I’ve got a model to print, it has short insets in the top surface. When I slice it, the bottom of the insets become floating islands since they don’t line up with the infill. A higher infill isn’t an option, neither is changing the orientation of the model. I tried slicing the model in Prusaslicer and it expands the bottom of the insets until they touch the infill.
Is there a slicing option in Cura that does the same thing? I’d prefer to stick with Cura.
I have attached some simple model images that should show what I’m doing. Imagine the top surface of a die. If you print with low infill, the bottom of the inset pips won’t be supported.
What if you tried rotating the model so that the side with the insets was touching the build plate.
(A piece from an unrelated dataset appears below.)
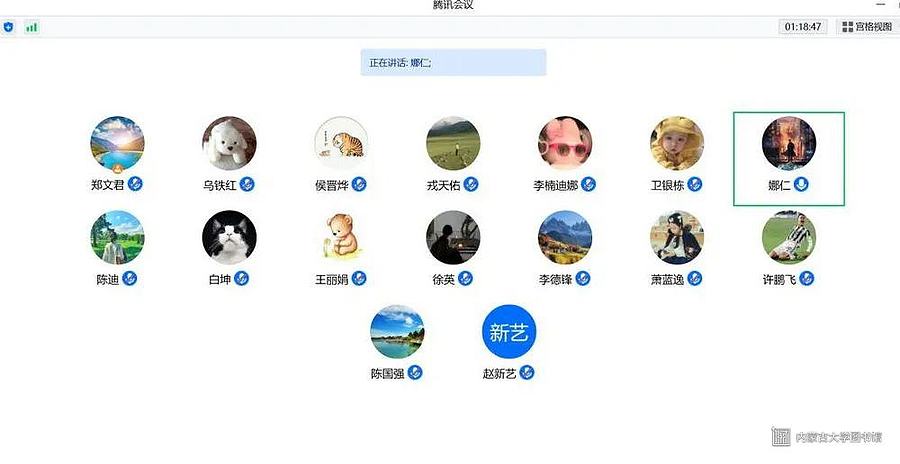Viewport: 900px width, 464px height.
Task: Click the muted mic icon beside 陈国强
Action: coord(415,373)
This way they would be connected to the walls of the inset?
Hopefully this helps,
I appreciate the option, but the actual model I’m printing can’t be reoriented. I clipped the really simple “dice” example to try to explain what I’m seeing as best I can.
In the new picture (book dragon), you might see the inset writing on the top surface pages. That is causing a mess in the actual print. I suppose I could try printing it upside down but I think the print quality of the dragon will suffer.
Thanks for your swift response!
I’m just curious what is stopping you from printing at a higher infill rate? In my opinion this would be the best way to remedy the situation, you shouldn’t have to raise the value by very much in order to fill the space a little more.
Try the support infill setting in Cura. That might work for you.
A higher infill might be only solution in Cura. I was hoping to save some time and money. PrusaSlicer detects the problem and expands the area until it touches the infill. Maybe it’s time I learned more about PrusaSlicer.
Thanks for the suggestion of “Infill Support”, I tried it. Maybe I didn’t use it correctly, or it just isn’t ready for “prime time”. It creates infill islands that aren’t going to work, even in my super simple “dice” test.
Have you looked at lighting infill?
Or gradual infill steps?
Thanks again. I tried Lightning and Gradual Infill (set to 4 steps from 80% down to 5%). Here is what I see in the slices.
First, with Gradual Infill, I see the same problem as I got with “Infill Support”. The slice ends up with floating islands of infill. I think this will end up creating a spaghetti mess.
Lightning infill looks more promising. I was able to get 80% infill support under the top surfaces with the least amount of material in all of my trials. A lot less than going with a 25% to 30% grid.
I think I’ll try running with Lightning (91g / 14 hours for Lightning @ 80%, 140g / 18:30 hours for Grid @ 25%).
Lightning infill worked out really well. Shaggy printing from the poor quality wood-fill PLA aside, I’m pretty happy with the end result.
Thanks everyone for your ideas and help.
Hi there, thanks for the update!
The print looks really nice, great job!